Disgraced Colin Nesbitt, 60, founded Little Heroes Cancer Trust to provide toys to poorly children in hospital after his own grandson fell ill with the disease, a court heard.
The defendant denied making financial gains from the charity – however he was found guilty yesterday at the end of a five-week trial.
Grandad Nesbitt was also convicted of abusing his position as director of the organisation.
Prosecutor James Lake told the Bradford Crown Court jury the trust fundraised through events but that some of the cash was diverted to Nesbitt.
He had sole control of the accounts and did not want other people banking cash from fundraising events, it was heard.
Mr Lake added Nesbitt paid large amounts of cash into accounts not linked to the charity and gave out dishonest loans with its money on two occasions.
In 2012, the defendant appeared on Channel 4's the Secret Millionaire, a reality show in which millionaires go incognito and agree to give away money to those in need.
In the episode, poker player Andrew Feldman gifted £100,000 to Littler Heroes.
Nesbitt was first arrested three years later in 2015 after financial concerns were raised by the Charity Commission.
He admitted being poor at financial management but denied fraud, the court heard, telling officers that he did not even take a wage.
The jury was told Nesbitt founded the trust in 2008 to give toys to children in hospital with cancer after his own grandson became ill with the disease.
He told the court: "It was awesome taking toys to sick children."
The toy drops began at St James Hospital in Leeds but spread to other hospitals across the country, with £1,000 spent on toys every time.
Nesbitt conceded it was hard to keep track of the finances but denied any wrongdoing.
He said: "I wasn't being careful enough with the money but I wasn't being dishonest."
However, Mr Lake labelled him "greedy and dishonest."
He said: "He did raise money for charity and put smiles on children's faces but all the while he was the charity's biggest liability and feathering his own nest."
He accused Nesbitt of using the charity's money for his personal expenditure; including buying a suit, paying for a holiday in Gran Canaria and skimming cash off the fundraising events.

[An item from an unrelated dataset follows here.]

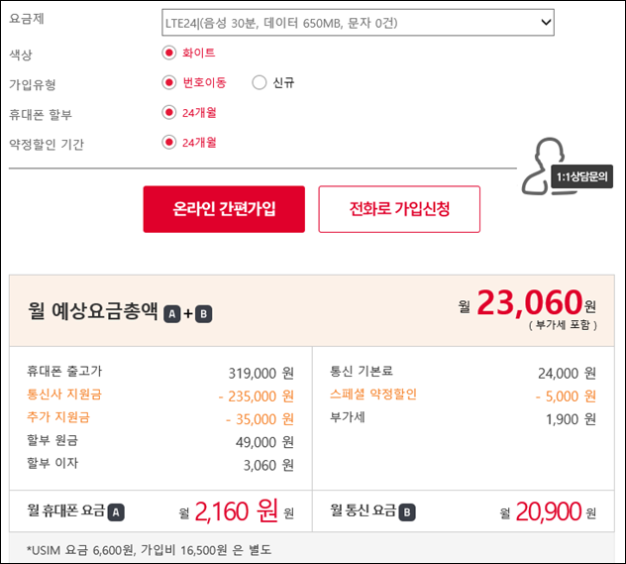Click the 23,060 monthly total amount
This screenshot has width=626, height=564.
[530, 302]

Mr Lake told the jury: "Colin Nesbitt is a dishonest man. He did not run this charity badly, he ran it dishonestly."
Following the trial, he was convicted of four offences of fraud and two of theft.
The defendant was cleared of a further similar charge of fraud in the sum of £120,482 and acquitted of a further count of stealing £7,000 from the organisation.
The court heard Nesbitt's offending spanned between 2009 and 2015.
Judge Jonathan Gibson told the defendant "a custodial sentence will be under consideration" when he is sentenced on April 30.